In the realm of physical security, one obvious success story is position-broadcasting systems in cars. Perhaps that could be extended to less valuable good as well, such as computers and monitors, so that they'd start squealing if they were moved more than a few feet from their intended location. After all, we don't know how a burglar might break in, but we can be pretty sure he's gonna try to make off with the computer.
For computer security, one technique which is so obvious, easy, and practical people simply scoff at it stands out: write your program in a language which has garbage collection, bignums, and bounds checking. The days of C being the only widely supported language are long gone, and anyone using C for anything vaguely security-related which doesn't really (and I mean really) need tremendous performance is simply being pig-headed.
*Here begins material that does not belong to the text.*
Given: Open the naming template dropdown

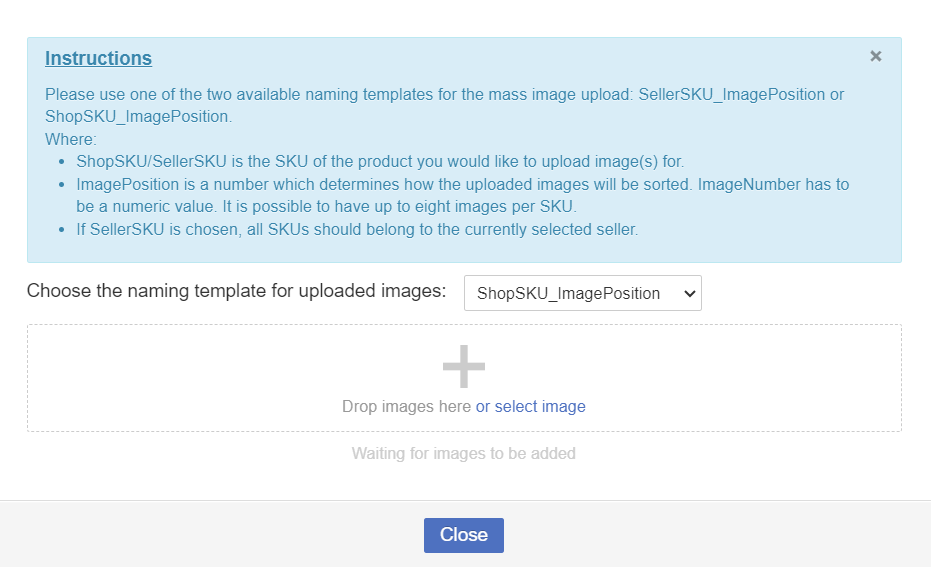Looking at the screenshot, I should 582,293.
Very interesting topic, iang. Interesting in that it is weighted towards a technical analysis of security. What about the psychological analysis of security. The feeling felt by Londoners in the Blitz when they heard the British anti-aircraft guns. Especially those who knew that the anti aircraft guns were a poor defence yet still felt some sort of security. In a similar vein, what about those who buy some sort of security product on the basis that _everyone else uses it_. Any links or comments in this regard would be of interest.
Bram, I'm curious what you think of OpenBSD? It is AFAIK "the secure OS" when it comes down to it. Yet, it's written in C...
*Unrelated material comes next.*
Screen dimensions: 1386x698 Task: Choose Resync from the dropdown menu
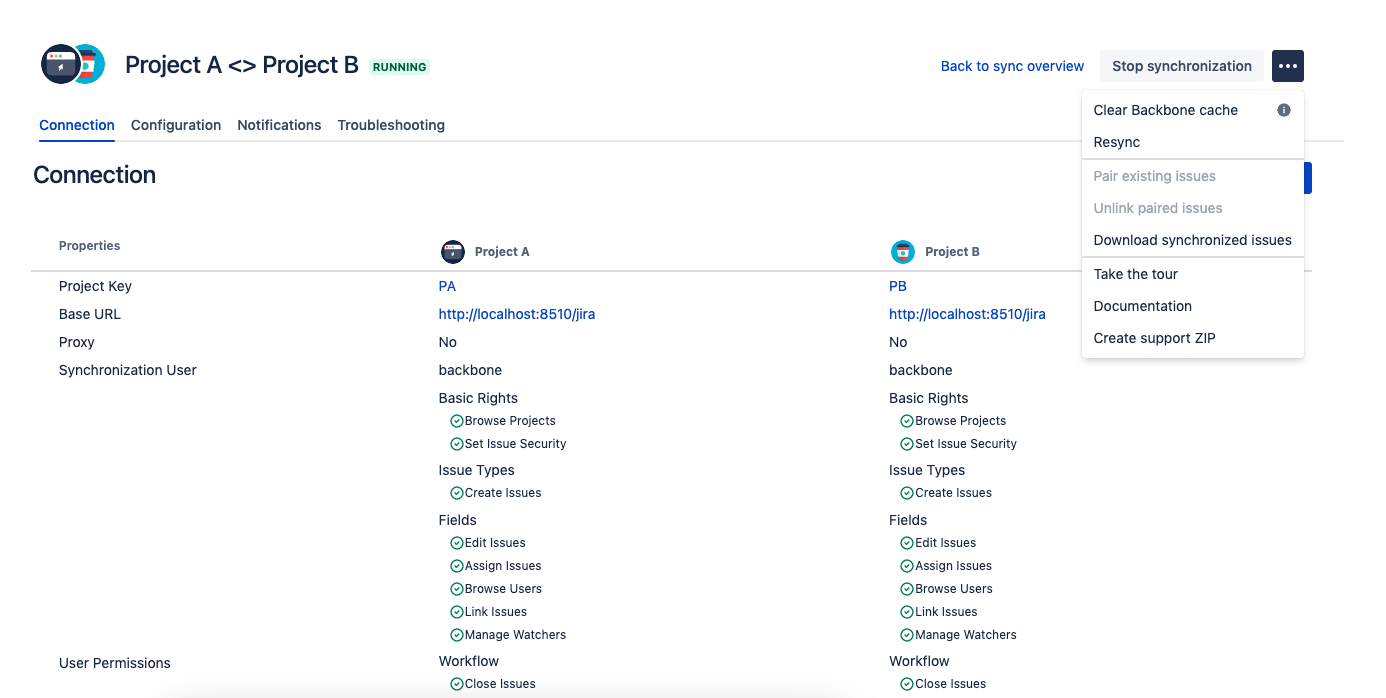click(x=1117, y=142)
(Just to clear the air here, I don't disagree, and use Java and Perl for security code partly for that reason!).
Darren, that's exactly where Adam and I are looking ... we know that the ackack didn't do much good, but the locals still bought it anyway. So why is that? In terms of signally, it was a bad signal ("ackackackack..." :-) and in terms of economics, the appearance of a popular bad security product crowds out the potential for good ones to emerge.
What do we have to do to silence the guns?
Bram - sadly, the position tracking for cars appears to be easily defeated. Any steal-to-order thief who makes off with a high value car should be able to disable Tracker in under a minute (see discussion threads on sites such as pistonheads.com)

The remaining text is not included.